It's been a busy morning in the sweaty-palmed build-up to the big PMA07 show -- and we're only just beginning. The premier international conference for photography wares doesn't officially kick-off until the doors swing wide on March 8th. Here's a quick roundup of all the new shooters, each adorned with plenty of steamy hot gallery action to get up-close and personal with anything you may have missed in the wee hours of the morn:
Reader Comments (Page 1 of 1)
dunk @ Feb 22nd 2007 10:25AM
why-oh-why can't camera manufacturers just make a good looking, pocket camera that supports RAW, has an ISO of at least 2000 and an optical zoom of 5x? it seems the better the picture quality the uglier the camera body and you don't start getting RAW support until start forking over $500+ bucks. i'm not a good enough photog to justify the expense.
i know RAW isn't the be-all-end-all of digital photograpy, but after teaching a class on compression algorithms my eyes are finely attuned to the flaws in DCT compression
Craig @ Feb 22nd 2007 2:06PM
I can tell you why Canon doesn't -- they want you to buy both a compact P&S and a larger SLR-type model. If they put too many features into one camera, too many consumers would be satisfied with buying just one camera. There are many manual controls that are essentially software-based that Canon doesn't put into its SD series, such as exposure control & flash strength.
That's why I think Canon dropped RAW in the S series and then axed the line altogether -- it had too many good elements (including size) to satisfy the average prosumer in one camera.
Al @ Feb 22nd 2007 11:19AM
RAW requires much more processing power which costs money and most people after a pocket camera don't need it so the manufacturers don't make it. Pocket cameras have small sensors and as people want their megapixels each pixel is very small which makes them noisy.
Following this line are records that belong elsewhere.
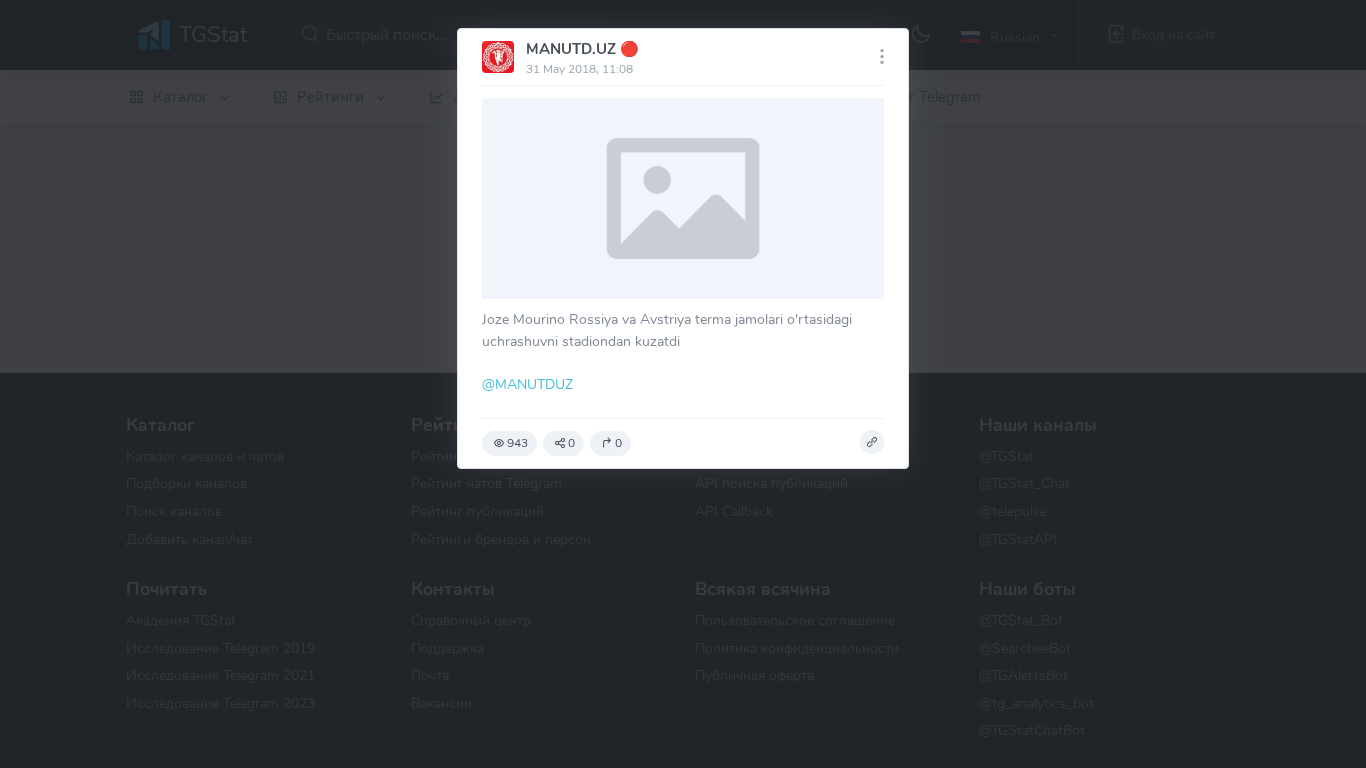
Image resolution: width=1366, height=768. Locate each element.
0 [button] (571, 443)
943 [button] (517, 443)
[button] (872, 442)
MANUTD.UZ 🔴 (582, 49)
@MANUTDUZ (527, 384)
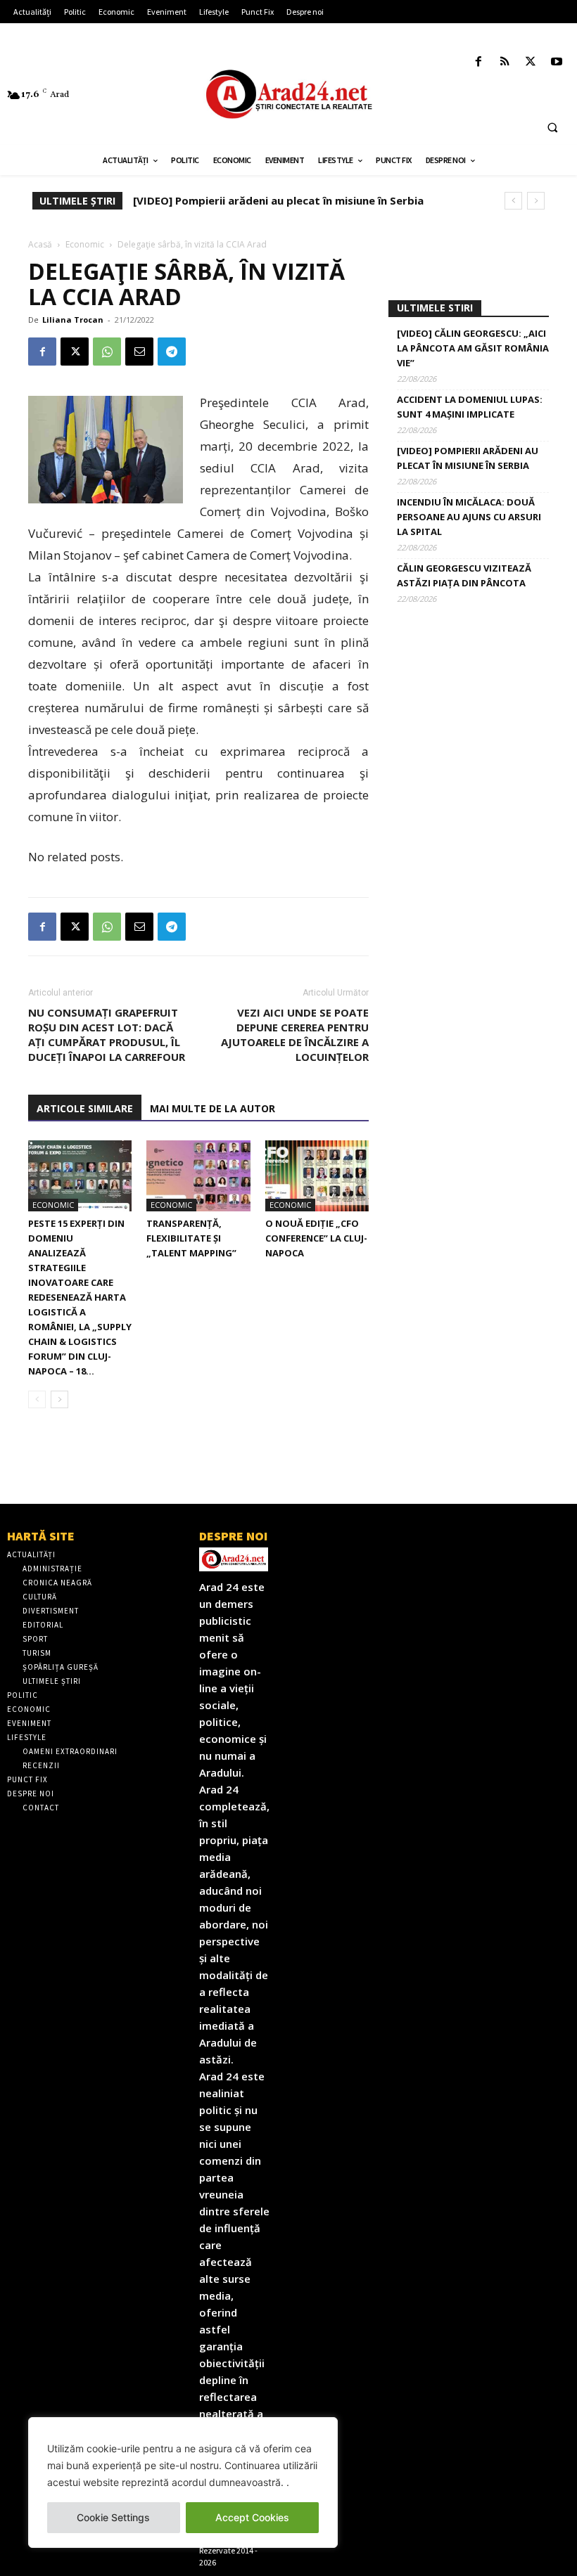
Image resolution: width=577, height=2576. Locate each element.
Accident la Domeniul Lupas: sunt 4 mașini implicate (470, 406)
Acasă (40, 244)
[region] (183, 2482)
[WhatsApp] (107, 351)
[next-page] (59, 1399)
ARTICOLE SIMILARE (85, 1108)
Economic (84, 244)
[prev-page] (37, 1399)
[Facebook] (478, 62)
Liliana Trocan (72, 319)
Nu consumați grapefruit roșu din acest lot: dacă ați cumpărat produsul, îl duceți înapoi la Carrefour (106, 1034)
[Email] (139, 351)
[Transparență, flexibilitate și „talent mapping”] (198, 1175)
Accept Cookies (252, 2517)
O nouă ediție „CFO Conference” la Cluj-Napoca (316, 1238)
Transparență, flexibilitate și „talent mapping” (191, 1238)
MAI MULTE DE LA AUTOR (212, 1108)
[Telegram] (172, 351)
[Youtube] (556, 62)
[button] (552, 127)
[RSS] (504, 62)
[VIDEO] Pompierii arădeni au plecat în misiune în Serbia (467, 458)
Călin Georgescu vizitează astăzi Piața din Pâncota (464, 575)
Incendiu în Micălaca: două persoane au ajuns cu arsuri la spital (303, 200)
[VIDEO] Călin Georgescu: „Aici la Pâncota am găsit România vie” (473, 348)
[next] (536, 201)
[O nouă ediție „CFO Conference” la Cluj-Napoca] (317, 1175)
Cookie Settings (113, 2517)
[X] (530, 62)
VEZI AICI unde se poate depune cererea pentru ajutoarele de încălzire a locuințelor (295, 1034)
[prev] (513, 201)
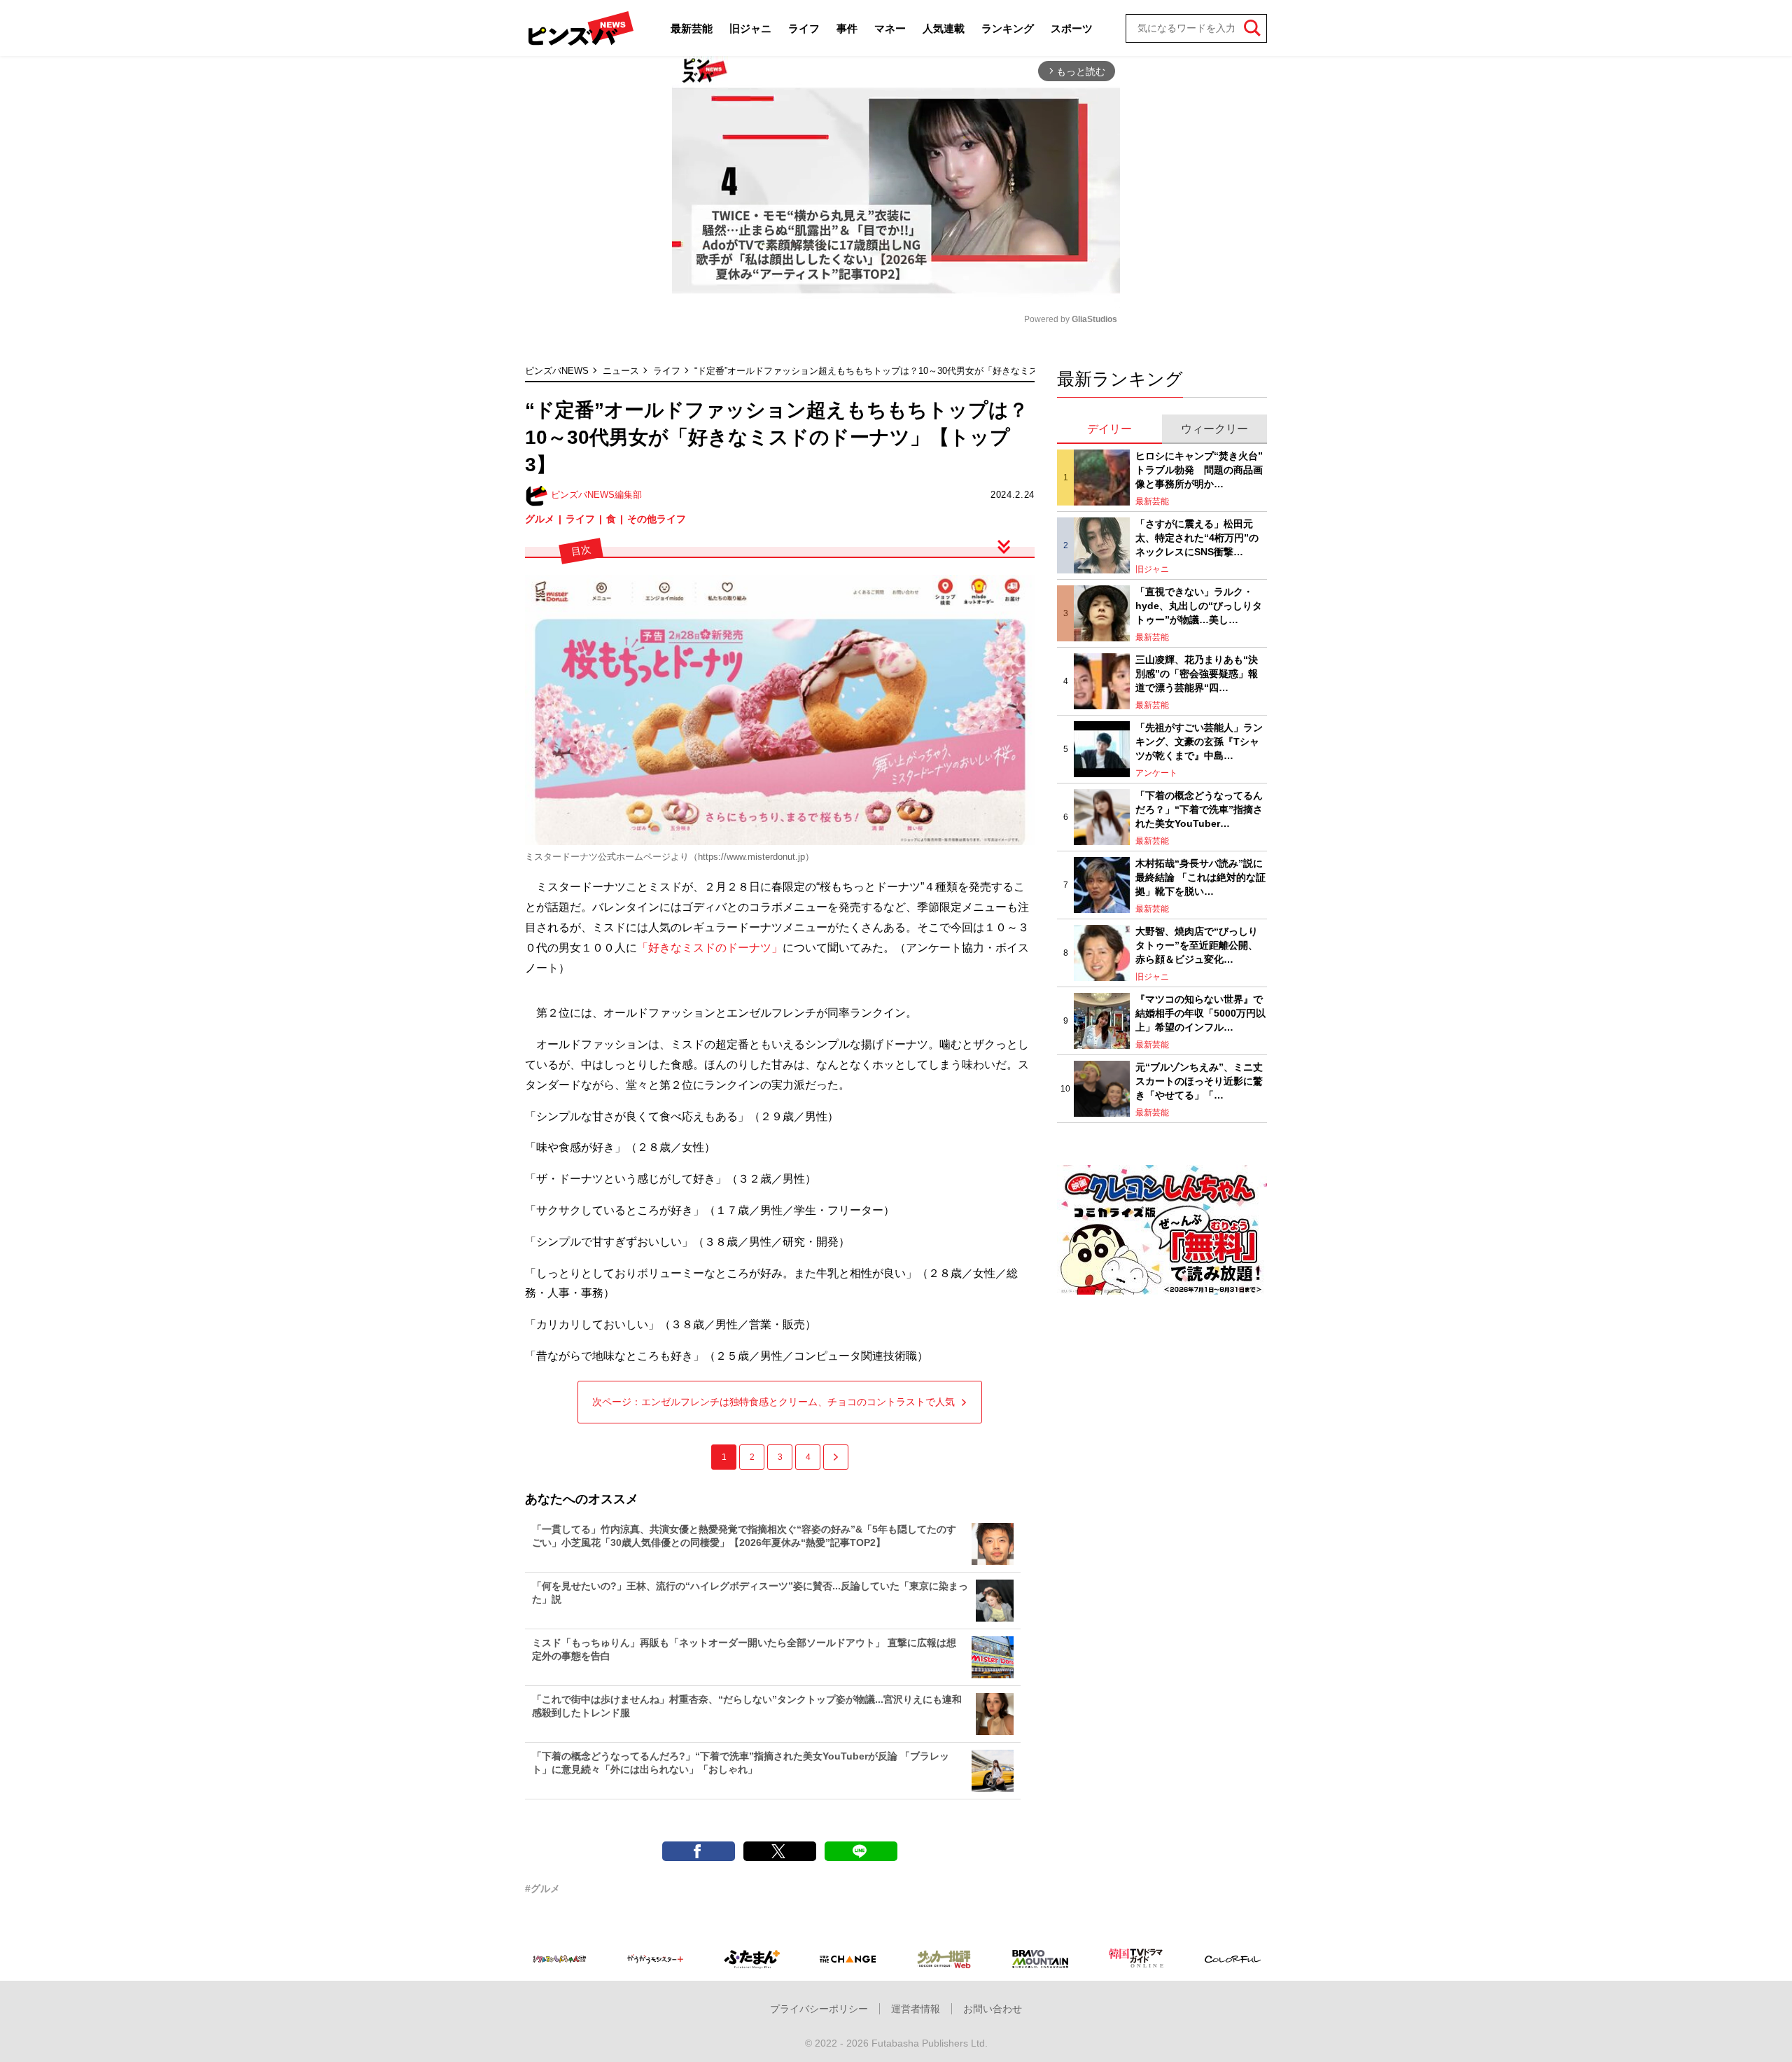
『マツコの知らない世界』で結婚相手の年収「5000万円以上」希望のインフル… (1200, 1013)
You can't have both with current technology.
RAW is also generally wasted for the average snappers that buy cheap compacts.
The technology will get there I'm sure but it'll take time. In the meantime DSLR's will always have the advantage of large sensors, low noise and decent optics.
dunk @ Feb 22nd 2007 1:28PM
i have to dispute the claim that RAW requires more processing, it might take more time to write to the memory storage device and thus slow down shooting. as i understand it the actual processing of the image happens at the computer level with RAW whereas JPEG has to do in camera compression. most cameras shoot straight pixel data on the sensor and then have to convert that to JPEG, whereas a RAW image just writes the 1-to-1 pixel data and camera settings to the card offloading the processing to your computer the JPEG workflow surely has to take more processing power.